No segundo ano de engenharia, Damy teve sua primeira aula com Gleb Wataghin, que o atraiu para a física e o tornou assistente em seu laboratório. Por volta de 1936, Wataghin e Damy confeccionaram contadores Geiger-Müller para identificação de partículas eletricamente carregadas em raios cósmicos.

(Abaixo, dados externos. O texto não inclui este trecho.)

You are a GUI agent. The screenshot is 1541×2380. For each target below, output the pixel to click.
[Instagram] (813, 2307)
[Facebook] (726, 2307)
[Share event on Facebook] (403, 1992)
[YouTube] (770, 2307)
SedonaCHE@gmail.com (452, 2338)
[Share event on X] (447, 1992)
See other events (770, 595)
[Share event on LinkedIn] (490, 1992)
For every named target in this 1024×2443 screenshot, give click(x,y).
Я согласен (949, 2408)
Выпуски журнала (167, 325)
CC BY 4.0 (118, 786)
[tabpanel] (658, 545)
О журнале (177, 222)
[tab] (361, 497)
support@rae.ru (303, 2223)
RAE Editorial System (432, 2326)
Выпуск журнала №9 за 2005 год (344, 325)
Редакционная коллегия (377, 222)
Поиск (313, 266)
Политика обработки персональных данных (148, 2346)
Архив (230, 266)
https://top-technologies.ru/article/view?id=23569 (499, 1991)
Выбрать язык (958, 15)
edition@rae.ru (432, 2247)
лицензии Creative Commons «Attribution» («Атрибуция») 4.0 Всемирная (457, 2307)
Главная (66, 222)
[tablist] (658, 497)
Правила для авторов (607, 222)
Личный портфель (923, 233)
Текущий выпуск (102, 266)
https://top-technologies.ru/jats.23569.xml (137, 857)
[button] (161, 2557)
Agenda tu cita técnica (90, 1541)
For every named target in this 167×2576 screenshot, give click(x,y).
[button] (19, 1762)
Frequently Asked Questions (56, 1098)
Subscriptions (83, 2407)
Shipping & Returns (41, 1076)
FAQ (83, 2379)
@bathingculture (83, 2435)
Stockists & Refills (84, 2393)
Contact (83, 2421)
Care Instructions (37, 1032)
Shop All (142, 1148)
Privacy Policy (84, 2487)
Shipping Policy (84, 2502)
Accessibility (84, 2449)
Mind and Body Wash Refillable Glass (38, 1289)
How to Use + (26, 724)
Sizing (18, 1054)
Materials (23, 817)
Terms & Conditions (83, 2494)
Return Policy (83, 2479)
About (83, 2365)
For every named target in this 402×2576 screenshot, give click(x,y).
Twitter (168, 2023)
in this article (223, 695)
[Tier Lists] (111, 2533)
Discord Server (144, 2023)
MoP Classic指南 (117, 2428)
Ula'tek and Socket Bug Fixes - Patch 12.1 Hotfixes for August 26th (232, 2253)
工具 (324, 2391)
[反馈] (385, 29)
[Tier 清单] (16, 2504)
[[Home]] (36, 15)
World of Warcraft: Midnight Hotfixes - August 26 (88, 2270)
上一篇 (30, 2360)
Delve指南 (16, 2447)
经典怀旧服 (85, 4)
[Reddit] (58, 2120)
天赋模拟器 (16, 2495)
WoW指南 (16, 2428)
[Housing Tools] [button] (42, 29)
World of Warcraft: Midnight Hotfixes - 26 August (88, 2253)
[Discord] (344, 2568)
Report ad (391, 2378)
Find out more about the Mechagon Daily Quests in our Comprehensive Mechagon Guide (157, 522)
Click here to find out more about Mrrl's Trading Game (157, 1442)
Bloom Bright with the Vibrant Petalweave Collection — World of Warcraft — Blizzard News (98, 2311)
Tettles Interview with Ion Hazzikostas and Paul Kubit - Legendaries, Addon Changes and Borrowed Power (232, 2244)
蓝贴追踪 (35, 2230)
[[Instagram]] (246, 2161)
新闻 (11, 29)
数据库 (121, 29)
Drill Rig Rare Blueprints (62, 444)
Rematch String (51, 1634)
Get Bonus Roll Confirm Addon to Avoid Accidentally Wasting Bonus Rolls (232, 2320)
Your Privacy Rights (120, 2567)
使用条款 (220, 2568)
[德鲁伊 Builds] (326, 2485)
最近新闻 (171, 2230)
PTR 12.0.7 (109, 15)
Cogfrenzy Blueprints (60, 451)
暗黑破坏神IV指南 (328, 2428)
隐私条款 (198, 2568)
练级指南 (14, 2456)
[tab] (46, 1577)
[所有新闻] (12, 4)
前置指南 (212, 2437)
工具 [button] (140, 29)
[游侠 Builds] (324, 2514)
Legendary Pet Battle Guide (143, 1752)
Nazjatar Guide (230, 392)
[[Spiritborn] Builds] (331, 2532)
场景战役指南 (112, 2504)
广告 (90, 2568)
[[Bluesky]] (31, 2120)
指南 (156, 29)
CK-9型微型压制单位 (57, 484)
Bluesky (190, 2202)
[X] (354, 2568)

O British Council concedeu-lhe uma bolsa no ano de 1938 para continuar seus estudos de pós-graduação na Inglaterra, no Cavendish Laboratory da Universidade de Cambridge, sob orientação de W. Lawrence Bragg. Lá, Damy foi encarregado de verificar a presença de mésons nos raios cósmicos. Para tal, era necessário um circuito de coincidências muito curtas (~ ms) o que só foi possível com a confecção de um dispositivo especial por parte de Damy, capaz de medir tempos da ordem de 10ns. Os primeiros radares ingleses utilizaram o seu dispositivo para medir intervalos de tempo e em virtude disso ele foi convidado pela Inglaterra a participar do projeto de novas tecnologias bélicas durante a 2a Guerra. Foi então que o ministro do exterior Osvaldo Aranha considerou que se Damy era interessante para os ingleses, seria ainda mais interessante para o Brasil! laugh

Com a entrada inglesa na guerra e o subseqüente recrutamento das universidades para participar, Damy optou por voltar ao Brasil. O dispositivo desenvolvido em Cambridge, que na época era tecnologia exclusiva sua e do Cavendish, possibilitou a identificação da cascata de mésons produzidos simultaneamente pelos raios cósmicos ao reagir com a atmosfera, os chamados chuveiros penetrantes[1]. No ano seguinte a publicação do artigo, Damy assumiu a cátedra de Física Experimental e Geral do Dep. de Física da USP. Estes anos foram de intensa atividade do grupo de Damy, que em 40 realizou uma experiência em pareceria com Collège de France da qual obteve-se a primeira evidência da existência de correntes de íons a uma altitude equivalente a 1,5 diâmetros da Terra (fenômeno associado ao ainda não descoberto cinturão de Van Allen) e no ano seguinte recebeu no Brasil Arthur H. Compton, prêmio Nobel, e sua equipe de raios cósmicos.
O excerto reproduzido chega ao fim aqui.